_Document text_
******

A standard of proof is the level of evidence that is required to prove a fact or allegation in a legal case. Different standards of proof are used in different types of legal cases.
In Oregon law, there are three different standards of proof: 1. Preponderance of the evidence: This is the lowest standard of proof and is used in most civil cases. It requires that the evidence presented be more likely than not to be true. 2. Clear and convincing evidence: This is a higher standard of proof than preponderance of the evidence and is used in some civil cases, such as cases involving fraud or termination of parental rights. It requires that the evidence presented be highly and substantially more likely to be true than not true. 3. Beyond a reasonable doubt: This is the highest standard of proof and is used in criminal cases. It requires that the evidence presented be so convincing that there can be no reasonable doubt in the mind of a rational person that the defendant committed the crime.
The standard of proof is important because it determines the burden of proof that is required in a case. The burden of proof is the responsibility of the party bringing the case to present enough evidence to meet the standard of proof required.
The lowest standard of proof: “Preponderance of the Evidence”
"Preponderance of the evidence" under Oregon law means that there is more evidence in favor of one side of an argument than there is for the other side. This is the standard of proof in most civil cases, including personal injury cases. Essentially, if you were to balance all the evidence on the scales of justice, the side that just barely tips would prevail.
For example, in a personal injury case, the plaintiff (the person who was injured) would have to prove by a preponderance of the evidence that the defendant (the person accused of causing the injury) was negligent and that their negligence caused the plaintiff's injuries. This means that the plaintiff would have to present evidence that is more convincing than the evidence presented by the defendant. If the plaintiff can prove their case by a preponderance of the evidence, they may be awarded damages to compensate them for their injuries.
The middle standard of proof: “Clear and Convincing Evidence”
"Clear and convincing evidence" is a higher standard of proof than "preponderance of the evidence" in Oregon law. It means that the evidence presented must be highly and substantially more likely to be true than not true. It requires more evidence to meet this standard, and it is often used in cases that involve serious consequences such as termination of parental rights, fraud, or constitutional rights.

******

_Input data_
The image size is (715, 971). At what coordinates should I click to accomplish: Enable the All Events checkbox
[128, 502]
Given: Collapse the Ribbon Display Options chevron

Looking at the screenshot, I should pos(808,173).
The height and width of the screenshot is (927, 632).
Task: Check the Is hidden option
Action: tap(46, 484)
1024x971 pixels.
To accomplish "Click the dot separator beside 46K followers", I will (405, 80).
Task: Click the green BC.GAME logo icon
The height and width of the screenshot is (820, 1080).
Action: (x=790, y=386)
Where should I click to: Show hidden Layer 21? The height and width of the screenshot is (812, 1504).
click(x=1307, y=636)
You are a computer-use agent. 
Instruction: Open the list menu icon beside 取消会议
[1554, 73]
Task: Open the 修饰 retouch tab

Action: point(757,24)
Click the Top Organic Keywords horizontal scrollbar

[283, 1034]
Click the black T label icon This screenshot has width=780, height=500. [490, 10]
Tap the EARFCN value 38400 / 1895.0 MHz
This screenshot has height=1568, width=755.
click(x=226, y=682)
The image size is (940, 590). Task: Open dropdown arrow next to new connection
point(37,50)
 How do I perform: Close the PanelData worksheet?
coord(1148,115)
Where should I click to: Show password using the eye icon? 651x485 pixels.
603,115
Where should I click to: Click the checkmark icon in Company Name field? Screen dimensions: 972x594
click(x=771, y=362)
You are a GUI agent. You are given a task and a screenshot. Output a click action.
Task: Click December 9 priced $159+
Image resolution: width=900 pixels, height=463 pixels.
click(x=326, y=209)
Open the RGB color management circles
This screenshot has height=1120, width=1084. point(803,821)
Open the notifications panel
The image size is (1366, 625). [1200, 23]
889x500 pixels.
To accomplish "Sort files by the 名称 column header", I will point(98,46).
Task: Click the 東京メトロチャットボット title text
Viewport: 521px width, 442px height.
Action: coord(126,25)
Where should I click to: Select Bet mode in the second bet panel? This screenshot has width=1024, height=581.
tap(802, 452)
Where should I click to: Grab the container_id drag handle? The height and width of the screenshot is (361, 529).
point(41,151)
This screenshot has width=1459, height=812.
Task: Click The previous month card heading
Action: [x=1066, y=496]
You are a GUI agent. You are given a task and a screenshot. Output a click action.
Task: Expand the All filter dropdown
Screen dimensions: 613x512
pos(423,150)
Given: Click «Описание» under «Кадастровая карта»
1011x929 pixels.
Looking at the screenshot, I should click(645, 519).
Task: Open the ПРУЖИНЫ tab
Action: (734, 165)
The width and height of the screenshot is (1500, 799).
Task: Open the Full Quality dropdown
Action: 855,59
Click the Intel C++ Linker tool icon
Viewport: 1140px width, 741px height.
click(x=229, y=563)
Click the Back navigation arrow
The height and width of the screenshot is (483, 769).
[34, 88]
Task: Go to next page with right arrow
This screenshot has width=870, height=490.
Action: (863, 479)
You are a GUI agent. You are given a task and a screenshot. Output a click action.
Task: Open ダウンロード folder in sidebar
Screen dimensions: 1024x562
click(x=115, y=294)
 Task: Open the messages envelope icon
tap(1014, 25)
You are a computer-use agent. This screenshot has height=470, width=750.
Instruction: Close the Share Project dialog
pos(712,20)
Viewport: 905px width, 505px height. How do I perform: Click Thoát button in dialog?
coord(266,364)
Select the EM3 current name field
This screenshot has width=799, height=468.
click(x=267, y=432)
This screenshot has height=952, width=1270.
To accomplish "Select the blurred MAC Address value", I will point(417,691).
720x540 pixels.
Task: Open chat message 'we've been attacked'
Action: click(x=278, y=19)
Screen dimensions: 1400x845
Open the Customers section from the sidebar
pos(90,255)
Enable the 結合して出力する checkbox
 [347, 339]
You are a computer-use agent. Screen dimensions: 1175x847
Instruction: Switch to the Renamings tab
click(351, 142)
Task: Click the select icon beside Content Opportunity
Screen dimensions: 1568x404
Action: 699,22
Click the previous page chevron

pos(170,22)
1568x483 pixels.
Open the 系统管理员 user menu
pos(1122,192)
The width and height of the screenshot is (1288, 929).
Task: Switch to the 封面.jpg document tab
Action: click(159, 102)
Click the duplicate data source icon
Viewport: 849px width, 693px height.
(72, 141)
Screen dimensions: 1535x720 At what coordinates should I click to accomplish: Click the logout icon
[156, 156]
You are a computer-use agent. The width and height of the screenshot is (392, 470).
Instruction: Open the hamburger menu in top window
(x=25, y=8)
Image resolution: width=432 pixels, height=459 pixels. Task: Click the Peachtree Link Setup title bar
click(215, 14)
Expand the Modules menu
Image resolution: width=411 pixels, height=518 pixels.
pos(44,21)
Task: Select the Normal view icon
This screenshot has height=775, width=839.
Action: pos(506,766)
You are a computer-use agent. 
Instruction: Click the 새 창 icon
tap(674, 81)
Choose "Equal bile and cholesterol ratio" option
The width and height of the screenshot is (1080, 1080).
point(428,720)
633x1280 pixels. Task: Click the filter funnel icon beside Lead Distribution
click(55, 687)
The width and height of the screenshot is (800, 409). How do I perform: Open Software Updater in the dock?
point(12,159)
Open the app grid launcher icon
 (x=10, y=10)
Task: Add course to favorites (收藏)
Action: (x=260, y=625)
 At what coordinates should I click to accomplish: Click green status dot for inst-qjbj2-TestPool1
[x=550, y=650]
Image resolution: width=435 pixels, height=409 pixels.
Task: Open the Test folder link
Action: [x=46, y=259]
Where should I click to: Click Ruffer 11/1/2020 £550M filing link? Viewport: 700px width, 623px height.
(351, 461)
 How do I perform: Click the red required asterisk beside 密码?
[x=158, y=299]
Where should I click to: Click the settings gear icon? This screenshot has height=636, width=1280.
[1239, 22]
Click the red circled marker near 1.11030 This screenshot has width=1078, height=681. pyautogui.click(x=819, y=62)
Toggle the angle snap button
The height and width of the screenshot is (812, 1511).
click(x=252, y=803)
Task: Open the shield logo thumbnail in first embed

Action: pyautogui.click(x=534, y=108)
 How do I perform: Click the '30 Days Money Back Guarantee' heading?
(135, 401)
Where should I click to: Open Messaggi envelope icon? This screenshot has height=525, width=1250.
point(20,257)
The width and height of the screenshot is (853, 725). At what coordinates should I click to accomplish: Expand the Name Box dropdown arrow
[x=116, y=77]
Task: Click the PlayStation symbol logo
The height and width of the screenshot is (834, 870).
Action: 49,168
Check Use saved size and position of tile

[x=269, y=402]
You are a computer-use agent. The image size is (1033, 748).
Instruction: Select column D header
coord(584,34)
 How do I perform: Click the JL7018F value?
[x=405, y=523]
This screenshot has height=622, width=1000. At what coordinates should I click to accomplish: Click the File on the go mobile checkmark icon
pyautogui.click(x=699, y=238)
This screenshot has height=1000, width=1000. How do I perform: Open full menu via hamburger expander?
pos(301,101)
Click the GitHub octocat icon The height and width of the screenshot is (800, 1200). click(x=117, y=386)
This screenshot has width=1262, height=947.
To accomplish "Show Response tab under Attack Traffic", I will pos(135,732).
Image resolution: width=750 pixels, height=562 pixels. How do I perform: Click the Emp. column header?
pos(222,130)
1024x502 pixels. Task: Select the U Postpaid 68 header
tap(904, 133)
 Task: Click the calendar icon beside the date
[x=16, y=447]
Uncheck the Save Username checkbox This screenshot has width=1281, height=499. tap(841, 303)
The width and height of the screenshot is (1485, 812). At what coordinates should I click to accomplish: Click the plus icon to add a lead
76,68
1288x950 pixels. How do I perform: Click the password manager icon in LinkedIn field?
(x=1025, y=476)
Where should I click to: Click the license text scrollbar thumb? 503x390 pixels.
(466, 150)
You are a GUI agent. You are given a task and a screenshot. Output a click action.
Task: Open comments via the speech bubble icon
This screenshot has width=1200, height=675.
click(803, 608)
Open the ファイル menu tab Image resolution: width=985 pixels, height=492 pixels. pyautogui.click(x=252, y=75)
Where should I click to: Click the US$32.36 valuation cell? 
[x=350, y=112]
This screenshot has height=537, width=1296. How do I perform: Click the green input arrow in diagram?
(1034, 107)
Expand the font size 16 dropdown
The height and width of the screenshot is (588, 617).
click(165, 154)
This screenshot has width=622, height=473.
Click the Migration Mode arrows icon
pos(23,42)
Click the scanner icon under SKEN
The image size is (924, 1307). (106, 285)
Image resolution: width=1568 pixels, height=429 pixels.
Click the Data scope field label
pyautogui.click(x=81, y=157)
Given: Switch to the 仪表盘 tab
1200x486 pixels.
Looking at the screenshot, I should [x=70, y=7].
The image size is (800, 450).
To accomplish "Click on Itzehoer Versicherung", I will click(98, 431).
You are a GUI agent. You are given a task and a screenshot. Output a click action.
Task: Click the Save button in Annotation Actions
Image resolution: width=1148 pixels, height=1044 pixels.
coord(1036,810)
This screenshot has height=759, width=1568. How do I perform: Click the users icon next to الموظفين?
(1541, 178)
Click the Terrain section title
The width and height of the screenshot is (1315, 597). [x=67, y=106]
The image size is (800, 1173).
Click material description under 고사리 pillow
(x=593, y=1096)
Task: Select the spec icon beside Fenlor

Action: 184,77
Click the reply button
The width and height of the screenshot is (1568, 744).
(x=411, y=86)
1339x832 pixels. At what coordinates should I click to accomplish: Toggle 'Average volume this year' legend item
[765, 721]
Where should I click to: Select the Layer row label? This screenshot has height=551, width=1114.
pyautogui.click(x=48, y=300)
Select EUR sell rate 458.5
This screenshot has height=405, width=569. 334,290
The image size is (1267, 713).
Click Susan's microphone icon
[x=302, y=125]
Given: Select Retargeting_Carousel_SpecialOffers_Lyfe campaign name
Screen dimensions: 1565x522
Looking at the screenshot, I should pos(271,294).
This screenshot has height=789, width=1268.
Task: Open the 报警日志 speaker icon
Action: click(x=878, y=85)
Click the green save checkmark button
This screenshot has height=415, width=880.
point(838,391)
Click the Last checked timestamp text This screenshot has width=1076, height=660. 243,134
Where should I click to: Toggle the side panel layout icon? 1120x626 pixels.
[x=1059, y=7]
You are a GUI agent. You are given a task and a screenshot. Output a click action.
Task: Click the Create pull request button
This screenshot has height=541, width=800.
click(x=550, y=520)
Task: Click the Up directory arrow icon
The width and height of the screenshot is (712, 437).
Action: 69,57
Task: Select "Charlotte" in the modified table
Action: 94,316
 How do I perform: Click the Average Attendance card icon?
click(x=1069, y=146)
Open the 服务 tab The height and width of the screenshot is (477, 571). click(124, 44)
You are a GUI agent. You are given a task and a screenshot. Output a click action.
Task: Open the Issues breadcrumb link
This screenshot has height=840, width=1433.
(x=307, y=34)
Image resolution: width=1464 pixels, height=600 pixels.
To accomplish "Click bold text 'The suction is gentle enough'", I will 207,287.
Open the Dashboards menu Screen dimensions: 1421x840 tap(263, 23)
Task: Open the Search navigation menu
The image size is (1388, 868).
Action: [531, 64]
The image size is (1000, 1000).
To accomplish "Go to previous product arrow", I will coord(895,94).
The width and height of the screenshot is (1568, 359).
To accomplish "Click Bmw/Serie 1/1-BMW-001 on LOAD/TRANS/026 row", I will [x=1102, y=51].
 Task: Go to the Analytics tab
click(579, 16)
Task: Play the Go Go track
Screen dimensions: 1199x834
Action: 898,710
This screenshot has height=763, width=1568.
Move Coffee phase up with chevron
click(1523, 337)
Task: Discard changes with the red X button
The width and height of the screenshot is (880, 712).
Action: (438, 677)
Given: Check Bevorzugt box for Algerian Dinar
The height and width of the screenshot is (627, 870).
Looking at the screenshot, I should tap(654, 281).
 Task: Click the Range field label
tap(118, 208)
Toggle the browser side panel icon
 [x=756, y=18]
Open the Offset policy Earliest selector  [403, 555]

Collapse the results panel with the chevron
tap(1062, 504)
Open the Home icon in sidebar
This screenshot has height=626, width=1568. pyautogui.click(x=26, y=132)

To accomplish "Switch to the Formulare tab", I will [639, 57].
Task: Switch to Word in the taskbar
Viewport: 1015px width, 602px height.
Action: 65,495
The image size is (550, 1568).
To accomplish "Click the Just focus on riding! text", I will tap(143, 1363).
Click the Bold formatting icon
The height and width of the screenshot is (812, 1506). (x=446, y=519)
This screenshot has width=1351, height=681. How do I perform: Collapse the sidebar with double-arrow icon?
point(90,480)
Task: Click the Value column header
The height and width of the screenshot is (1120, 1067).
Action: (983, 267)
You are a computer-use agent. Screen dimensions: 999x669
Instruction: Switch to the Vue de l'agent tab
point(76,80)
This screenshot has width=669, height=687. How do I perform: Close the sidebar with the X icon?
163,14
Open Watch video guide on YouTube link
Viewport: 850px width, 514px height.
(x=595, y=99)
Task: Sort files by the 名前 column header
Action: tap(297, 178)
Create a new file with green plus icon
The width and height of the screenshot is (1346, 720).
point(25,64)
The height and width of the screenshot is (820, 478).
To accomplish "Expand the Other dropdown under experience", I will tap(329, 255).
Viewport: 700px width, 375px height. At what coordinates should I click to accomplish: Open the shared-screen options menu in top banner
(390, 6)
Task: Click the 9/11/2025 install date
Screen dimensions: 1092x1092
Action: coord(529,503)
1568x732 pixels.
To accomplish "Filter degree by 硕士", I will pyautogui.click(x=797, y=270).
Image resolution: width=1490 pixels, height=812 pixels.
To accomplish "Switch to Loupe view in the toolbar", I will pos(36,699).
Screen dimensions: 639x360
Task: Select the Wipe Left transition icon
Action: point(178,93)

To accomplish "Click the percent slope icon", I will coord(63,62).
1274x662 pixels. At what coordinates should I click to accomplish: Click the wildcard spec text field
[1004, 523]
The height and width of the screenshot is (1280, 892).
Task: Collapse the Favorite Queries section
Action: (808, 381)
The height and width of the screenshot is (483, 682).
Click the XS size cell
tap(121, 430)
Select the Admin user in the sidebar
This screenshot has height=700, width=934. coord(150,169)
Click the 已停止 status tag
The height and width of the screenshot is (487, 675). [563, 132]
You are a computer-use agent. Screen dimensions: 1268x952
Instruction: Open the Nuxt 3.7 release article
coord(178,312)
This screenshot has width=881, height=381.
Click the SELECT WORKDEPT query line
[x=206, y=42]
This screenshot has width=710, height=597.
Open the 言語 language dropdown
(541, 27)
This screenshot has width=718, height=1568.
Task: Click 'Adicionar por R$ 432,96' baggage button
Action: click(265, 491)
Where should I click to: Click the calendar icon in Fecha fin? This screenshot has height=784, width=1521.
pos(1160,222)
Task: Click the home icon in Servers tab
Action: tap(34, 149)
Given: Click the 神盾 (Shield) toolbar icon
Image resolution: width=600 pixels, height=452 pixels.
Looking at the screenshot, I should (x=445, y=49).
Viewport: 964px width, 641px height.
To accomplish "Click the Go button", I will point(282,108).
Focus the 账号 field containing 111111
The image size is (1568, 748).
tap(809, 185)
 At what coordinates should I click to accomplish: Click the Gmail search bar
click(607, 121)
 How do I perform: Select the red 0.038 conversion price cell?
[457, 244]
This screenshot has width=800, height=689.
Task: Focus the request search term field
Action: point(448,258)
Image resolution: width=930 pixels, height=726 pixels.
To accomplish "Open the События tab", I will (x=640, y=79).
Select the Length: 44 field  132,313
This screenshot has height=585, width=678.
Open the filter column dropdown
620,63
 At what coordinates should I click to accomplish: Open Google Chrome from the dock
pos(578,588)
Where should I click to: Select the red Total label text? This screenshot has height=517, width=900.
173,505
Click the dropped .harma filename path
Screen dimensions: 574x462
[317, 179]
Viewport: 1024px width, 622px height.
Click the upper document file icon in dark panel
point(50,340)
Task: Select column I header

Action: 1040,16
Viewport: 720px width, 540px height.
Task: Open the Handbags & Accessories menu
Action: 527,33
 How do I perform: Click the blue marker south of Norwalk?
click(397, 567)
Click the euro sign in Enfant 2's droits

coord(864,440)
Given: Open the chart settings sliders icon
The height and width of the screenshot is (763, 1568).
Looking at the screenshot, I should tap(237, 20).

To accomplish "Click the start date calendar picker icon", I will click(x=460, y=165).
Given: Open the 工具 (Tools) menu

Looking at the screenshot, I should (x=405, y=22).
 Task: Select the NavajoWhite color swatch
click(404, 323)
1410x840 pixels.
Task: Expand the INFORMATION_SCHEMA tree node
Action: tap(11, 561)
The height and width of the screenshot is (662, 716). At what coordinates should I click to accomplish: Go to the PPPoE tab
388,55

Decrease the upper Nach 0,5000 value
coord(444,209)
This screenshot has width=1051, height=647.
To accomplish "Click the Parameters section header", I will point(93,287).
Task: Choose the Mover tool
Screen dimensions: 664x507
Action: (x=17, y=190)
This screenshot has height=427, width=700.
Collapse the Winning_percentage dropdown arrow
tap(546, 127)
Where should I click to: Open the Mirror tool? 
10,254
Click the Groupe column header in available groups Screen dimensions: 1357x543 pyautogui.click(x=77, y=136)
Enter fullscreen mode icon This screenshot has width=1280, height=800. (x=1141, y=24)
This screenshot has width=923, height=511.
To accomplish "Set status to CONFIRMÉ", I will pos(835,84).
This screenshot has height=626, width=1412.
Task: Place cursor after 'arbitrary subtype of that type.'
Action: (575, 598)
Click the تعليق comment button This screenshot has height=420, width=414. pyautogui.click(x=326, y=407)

******

_Check your understanding_
1) According to the text on Oregon standards of proof, which standard is used in criminal cases?
2) Revise the text on Oregon standards of proof by writing out again the part that opens with the words containing "The middle standard" and closes with "or constitutional rights.", with "serious consequences" changed to "grave consequences".
The rows have no connection to the text on Oregon standards of proof.

_Answers given_
1) Beyond a reasonable doubt.

2)
The middle standard of proof: “Clear and Convincing Evidence”
"Clear and convincing evidence" is a higher standard of proof than "preponderance of the evidence" in Oregon law. It means that the evidence presented must be highly and substantially more likely to be true than not true. It requires more evidence to meet this standard, and it is often used in cases that involve grave consequences such as termination of parental rights, fraud, or constitutional rights.